#### Complete the following
a. Decide whether each statement agrees with the MPLS introduction: (i) interior routers in an MPLS network process the IP header at every hop; (ii) a label is a 20-bit identifier; (iii) at the edge, the label is removed and IP routing resumes. For each one, answer yes or no and quote the words of the MPLS introduction that settle it.
b. Turn the paragraph of the MPLS introduction that begins "MPLS (Multi-Protocol Label Switching) adds a label" into a short bulleted list that keeps its main facts.
c. Write the next part of the MPLS introduction, starting right after its last line.

#### Document passage
┄┄┄┄┄┄
MPLS Introduction: Labels, LDP, and Packet Forwarding

January 23, 2026 · 7 min read

IP routing makes forwarding decisions at every hop. Each router looks up the destination, checks its routing table, forwards the packet. Repeat at every hop. Works fine, but expensive at scale.

MPLS (Multi-Protocol Label Switching) adds a label at network edge. Interior routers forward based on label only — a simple table lookup, no IP processing. Labels are swapped at each hop until the edge, where the label is removed and IP routing resumes.

MPLS is still relevant for service provider networks — enabling VPNs, traffic engineering, and fast forwarding at scale.

MPLS Concepts

How MPLS Works

Without MPLS (IP forwarding):
[IP Header: dst=10.0.0.1] → Router A → [route lookup] → Router B → [route lookup] → Router C

With MPLS:
[IP Header] → Edge Router → adds [Label: 100] → Core Router → swaps [Label: 200] → Edge Router → removes label → [IP Header]

Key Terms

Term	Description
Label	20-bit identifier for forwarding
LSP	Label Switched Path (tunnel through network)
┄┄┄┄┄┄
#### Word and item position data
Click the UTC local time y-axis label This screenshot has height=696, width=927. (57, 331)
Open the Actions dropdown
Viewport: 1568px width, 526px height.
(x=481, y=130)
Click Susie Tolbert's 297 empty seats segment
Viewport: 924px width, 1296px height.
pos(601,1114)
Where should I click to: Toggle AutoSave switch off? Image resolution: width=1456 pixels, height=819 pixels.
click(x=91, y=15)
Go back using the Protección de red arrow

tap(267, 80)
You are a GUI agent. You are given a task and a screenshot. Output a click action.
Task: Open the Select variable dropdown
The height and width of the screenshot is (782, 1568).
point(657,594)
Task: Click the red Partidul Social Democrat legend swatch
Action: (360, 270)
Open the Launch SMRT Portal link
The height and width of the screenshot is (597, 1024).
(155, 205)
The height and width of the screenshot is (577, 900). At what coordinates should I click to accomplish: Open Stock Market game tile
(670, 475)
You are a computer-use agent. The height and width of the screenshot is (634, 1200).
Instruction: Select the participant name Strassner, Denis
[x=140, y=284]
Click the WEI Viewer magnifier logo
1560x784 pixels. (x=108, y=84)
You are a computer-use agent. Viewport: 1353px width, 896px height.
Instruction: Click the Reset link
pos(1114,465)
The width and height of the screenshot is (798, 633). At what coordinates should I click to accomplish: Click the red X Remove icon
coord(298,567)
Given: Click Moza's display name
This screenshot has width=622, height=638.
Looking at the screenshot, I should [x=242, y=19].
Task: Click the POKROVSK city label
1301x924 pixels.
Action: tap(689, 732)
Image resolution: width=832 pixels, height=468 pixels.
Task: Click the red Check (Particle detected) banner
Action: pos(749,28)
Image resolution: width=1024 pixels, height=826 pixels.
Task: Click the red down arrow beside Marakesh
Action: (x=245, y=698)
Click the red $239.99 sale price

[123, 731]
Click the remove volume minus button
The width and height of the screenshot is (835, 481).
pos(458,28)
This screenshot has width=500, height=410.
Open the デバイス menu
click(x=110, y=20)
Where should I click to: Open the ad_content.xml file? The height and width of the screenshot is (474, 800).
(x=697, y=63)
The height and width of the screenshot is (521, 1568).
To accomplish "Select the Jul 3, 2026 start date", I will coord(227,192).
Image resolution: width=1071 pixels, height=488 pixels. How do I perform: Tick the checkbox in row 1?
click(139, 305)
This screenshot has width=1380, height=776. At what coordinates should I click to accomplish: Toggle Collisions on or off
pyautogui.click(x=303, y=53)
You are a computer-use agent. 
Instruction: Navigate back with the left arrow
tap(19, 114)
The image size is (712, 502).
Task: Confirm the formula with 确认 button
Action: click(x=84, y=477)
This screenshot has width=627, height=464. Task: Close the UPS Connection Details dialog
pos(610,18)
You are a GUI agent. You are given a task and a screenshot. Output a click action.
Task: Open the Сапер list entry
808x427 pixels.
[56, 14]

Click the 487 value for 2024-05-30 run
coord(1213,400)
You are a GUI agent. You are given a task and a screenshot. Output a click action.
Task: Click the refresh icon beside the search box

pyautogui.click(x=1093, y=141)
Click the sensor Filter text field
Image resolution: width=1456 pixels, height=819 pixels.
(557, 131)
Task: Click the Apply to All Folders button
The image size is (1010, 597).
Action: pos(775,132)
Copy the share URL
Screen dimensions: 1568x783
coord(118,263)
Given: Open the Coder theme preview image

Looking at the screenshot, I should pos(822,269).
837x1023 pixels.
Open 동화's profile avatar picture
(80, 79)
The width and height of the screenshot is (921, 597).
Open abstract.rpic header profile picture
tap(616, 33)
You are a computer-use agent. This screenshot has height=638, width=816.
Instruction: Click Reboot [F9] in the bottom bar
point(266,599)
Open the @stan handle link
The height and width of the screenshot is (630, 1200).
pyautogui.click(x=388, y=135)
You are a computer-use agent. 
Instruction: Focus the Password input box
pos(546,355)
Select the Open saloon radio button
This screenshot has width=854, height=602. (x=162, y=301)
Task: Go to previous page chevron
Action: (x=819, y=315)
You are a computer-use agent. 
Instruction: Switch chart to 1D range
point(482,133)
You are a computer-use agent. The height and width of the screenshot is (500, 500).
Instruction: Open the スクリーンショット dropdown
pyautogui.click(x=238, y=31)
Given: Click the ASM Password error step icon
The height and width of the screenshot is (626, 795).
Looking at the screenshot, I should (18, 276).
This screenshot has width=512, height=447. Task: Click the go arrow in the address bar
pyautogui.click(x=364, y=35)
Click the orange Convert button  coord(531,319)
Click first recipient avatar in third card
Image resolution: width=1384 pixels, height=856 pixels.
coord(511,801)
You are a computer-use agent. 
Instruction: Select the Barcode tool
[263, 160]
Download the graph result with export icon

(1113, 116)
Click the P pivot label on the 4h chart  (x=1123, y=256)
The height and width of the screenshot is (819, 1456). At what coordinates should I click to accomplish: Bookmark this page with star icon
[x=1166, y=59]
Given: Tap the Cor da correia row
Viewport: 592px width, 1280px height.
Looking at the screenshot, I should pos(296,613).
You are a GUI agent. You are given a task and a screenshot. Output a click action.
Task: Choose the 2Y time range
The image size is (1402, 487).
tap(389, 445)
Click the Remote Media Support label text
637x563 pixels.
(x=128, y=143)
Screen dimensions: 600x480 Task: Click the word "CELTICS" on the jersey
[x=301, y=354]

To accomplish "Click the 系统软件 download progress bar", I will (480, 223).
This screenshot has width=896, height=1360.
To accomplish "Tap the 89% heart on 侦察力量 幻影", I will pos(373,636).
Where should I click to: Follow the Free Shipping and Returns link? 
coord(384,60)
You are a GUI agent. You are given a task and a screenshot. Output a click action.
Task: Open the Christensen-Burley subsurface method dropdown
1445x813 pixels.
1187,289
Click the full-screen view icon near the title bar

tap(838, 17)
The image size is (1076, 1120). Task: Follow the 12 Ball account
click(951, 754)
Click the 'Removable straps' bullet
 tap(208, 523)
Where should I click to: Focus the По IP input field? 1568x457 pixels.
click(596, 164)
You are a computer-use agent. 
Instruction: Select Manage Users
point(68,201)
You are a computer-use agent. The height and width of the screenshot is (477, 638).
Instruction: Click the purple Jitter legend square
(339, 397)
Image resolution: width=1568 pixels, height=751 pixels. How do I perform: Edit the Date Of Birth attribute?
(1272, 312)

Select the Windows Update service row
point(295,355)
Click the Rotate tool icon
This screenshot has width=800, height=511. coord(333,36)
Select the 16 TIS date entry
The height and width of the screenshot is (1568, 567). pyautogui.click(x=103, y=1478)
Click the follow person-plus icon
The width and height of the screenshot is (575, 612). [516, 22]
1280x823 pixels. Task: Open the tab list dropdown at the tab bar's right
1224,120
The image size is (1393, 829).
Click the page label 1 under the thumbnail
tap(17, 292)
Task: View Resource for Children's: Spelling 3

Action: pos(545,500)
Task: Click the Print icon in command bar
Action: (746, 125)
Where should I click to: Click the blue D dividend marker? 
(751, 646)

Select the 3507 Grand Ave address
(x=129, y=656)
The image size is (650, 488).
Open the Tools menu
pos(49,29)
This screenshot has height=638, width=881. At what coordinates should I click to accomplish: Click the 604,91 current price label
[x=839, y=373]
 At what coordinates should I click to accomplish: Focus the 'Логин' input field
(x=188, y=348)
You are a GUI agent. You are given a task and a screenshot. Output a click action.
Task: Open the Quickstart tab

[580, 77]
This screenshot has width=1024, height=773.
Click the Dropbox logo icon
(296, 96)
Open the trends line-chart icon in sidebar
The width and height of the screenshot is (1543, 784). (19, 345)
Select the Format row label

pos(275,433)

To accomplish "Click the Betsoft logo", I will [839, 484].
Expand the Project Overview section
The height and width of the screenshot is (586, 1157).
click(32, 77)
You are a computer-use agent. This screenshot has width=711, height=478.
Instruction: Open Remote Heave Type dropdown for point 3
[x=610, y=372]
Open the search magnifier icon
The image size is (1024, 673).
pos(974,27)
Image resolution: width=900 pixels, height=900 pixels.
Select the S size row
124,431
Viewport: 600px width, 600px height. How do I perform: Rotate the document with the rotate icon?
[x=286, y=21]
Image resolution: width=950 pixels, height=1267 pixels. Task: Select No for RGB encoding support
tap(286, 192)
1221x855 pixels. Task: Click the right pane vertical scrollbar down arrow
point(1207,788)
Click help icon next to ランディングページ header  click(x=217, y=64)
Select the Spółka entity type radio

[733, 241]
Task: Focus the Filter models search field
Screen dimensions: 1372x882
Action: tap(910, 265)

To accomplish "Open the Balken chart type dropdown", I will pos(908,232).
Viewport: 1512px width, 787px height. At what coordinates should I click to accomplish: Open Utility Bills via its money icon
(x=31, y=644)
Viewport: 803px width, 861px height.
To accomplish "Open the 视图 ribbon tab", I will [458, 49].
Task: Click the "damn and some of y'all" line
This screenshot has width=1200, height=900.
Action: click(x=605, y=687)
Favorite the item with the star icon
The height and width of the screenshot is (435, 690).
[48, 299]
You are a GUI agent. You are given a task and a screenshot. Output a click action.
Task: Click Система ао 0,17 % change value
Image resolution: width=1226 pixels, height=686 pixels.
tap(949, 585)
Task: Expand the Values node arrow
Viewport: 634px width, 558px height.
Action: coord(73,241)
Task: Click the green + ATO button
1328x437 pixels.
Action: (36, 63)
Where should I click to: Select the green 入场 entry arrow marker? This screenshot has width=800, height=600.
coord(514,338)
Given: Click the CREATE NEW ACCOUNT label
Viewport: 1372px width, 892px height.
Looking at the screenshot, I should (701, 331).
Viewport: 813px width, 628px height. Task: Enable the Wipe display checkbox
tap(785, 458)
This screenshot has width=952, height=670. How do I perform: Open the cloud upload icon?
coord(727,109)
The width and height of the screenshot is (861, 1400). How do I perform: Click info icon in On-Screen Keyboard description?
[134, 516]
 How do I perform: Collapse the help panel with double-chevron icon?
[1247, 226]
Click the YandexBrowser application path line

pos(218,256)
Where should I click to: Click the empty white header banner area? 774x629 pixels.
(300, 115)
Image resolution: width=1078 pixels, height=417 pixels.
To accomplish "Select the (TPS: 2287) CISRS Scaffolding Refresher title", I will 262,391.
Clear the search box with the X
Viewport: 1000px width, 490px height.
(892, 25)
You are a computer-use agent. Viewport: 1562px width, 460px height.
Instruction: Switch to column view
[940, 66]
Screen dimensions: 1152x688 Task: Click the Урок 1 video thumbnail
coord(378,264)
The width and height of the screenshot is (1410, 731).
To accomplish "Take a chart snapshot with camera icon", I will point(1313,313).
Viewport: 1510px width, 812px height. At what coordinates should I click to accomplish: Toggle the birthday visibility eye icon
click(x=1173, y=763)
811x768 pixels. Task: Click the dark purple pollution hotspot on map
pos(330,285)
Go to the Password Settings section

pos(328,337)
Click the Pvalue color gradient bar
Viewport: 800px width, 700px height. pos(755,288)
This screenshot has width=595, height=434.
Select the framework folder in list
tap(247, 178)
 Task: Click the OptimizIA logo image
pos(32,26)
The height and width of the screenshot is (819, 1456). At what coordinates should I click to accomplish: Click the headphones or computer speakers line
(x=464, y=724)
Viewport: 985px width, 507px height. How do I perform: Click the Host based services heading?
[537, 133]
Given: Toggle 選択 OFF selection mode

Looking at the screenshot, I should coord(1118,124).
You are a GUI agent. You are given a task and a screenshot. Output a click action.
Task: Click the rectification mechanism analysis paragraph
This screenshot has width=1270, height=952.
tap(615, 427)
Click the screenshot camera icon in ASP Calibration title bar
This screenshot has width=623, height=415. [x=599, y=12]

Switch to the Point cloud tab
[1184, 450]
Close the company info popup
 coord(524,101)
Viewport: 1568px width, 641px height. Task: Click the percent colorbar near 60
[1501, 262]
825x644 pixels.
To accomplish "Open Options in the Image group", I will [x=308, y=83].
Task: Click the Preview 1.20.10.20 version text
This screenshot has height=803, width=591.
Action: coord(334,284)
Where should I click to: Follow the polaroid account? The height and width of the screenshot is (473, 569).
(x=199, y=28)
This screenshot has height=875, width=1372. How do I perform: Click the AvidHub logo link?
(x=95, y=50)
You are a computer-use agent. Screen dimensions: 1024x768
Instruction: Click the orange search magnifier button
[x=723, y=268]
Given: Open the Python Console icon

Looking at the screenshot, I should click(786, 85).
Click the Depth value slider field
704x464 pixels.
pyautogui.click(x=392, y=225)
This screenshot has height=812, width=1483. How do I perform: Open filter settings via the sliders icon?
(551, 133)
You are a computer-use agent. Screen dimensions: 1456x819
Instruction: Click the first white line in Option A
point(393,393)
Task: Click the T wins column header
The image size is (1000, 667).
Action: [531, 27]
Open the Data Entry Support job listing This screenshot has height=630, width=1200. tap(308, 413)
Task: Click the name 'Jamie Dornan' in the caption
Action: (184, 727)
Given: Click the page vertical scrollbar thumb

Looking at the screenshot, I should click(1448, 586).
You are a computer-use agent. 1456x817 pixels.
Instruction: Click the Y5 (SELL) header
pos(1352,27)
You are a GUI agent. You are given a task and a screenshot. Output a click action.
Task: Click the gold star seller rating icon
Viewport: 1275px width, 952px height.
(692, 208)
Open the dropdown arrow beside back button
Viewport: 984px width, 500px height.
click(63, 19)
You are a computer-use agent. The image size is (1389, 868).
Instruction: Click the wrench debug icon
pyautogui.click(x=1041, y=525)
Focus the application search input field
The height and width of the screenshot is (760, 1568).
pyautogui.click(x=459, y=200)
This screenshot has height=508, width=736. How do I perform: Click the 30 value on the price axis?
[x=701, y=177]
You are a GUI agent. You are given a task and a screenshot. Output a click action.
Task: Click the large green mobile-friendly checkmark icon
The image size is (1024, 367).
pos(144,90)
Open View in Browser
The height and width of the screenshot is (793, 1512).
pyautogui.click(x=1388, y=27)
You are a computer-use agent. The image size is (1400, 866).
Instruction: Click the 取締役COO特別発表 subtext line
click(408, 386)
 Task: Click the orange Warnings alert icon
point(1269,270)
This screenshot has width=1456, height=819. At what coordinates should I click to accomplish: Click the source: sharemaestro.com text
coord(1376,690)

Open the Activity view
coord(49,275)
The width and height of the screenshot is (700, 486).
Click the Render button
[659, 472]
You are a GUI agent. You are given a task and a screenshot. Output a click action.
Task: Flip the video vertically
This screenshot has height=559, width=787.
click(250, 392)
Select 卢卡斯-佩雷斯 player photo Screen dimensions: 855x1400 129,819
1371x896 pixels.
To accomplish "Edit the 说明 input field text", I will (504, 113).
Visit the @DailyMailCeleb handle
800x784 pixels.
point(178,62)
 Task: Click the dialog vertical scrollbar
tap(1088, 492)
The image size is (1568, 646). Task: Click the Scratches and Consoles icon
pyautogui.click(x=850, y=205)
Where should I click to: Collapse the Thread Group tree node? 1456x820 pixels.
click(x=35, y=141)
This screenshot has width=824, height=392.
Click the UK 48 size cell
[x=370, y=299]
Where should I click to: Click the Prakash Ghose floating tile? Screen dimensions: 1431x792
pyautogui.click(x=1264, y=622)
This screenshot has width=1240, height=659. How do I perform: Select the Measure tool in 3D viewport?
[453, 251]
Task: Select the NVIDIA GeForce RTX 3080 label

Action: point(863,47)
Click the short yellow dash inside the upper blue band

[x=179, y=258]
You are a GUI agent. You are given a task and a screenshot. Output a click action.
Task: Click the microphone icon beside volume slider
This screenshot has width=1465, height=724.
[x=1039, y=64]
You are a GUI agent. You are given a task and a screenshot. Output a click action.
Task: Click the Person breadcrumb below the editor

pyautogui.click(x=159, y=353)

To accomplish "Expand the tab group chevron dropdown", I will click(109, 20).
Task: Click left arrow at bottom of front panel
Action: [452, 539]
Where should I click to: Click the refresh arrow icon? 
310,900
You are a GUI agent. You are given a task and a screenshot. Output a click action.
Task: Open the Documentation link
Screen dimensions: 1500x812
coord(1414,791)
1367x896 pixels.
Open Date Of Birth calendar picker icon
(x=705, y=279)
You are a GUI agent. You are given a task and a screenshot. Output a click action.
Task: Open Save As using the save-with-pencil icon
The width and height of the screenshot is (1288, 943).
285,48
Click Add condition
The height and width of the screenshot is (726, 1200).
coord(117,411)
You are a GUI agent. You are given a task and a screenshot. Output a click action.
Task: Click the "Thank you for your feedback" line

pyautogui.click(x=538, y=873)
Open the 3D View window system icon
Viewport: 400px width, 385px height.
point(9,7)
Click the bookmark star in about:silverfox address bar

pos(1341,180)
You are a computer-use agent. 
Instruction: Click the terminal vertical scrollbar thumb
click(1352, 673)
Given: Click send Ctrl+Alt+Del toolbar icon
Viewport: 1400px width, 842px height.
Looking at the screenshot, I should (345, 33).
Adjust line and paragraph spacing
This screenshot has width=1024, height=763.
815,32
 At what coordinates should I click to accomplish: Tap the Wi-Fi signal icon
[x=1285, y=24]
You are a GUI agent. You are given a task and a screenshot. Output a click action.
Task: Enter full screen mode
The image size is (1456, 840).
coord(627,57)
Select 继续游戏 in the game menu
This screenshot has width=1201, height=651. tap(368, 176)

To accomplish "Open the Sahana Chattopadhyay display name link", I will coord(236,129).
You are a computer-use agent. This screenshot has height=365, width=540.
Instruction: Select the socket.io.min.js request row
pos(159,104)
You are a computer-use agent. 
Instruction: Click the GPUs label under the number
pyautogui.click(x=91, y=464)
┄┄┄┄┄┄
#### Outputs in order
a.
(i) No: "Interior routers forward based on label only — a simple table lookup, no IP processing."
(ii) Yes: "20-bit identifier for forwarding"
(iii) Yes: "where the label is removed and IP routing resumes"

b.
- MPLS (Multi-Protocol Label Switching) adds a label at the network edge.
- Interior routers forward by label only, using a simple table lookup with no IP processing.
- The label is swapped at each hop until the packet reaches the edge.
- At the edge, the label is removed and IP routing resumes.

c.
LDP	Label Distribution Protocol (assigns labels)
Push	Add label to packet
Pop	Remove label from packet
Swap	Replace label with new one
PHP	Penultimate Hop Popping

MPLS Header

┌────────────────────────────────────────────┐
│ Label (20 bits) │ TC │ S │ TTL │           │
│     (0-1048575) │ 3b │1b │ 8b  │           │
└────────────────────────────────────────────┘

TC: Traffic Class (QoS)
S: Bottom of Stack (1 if last label)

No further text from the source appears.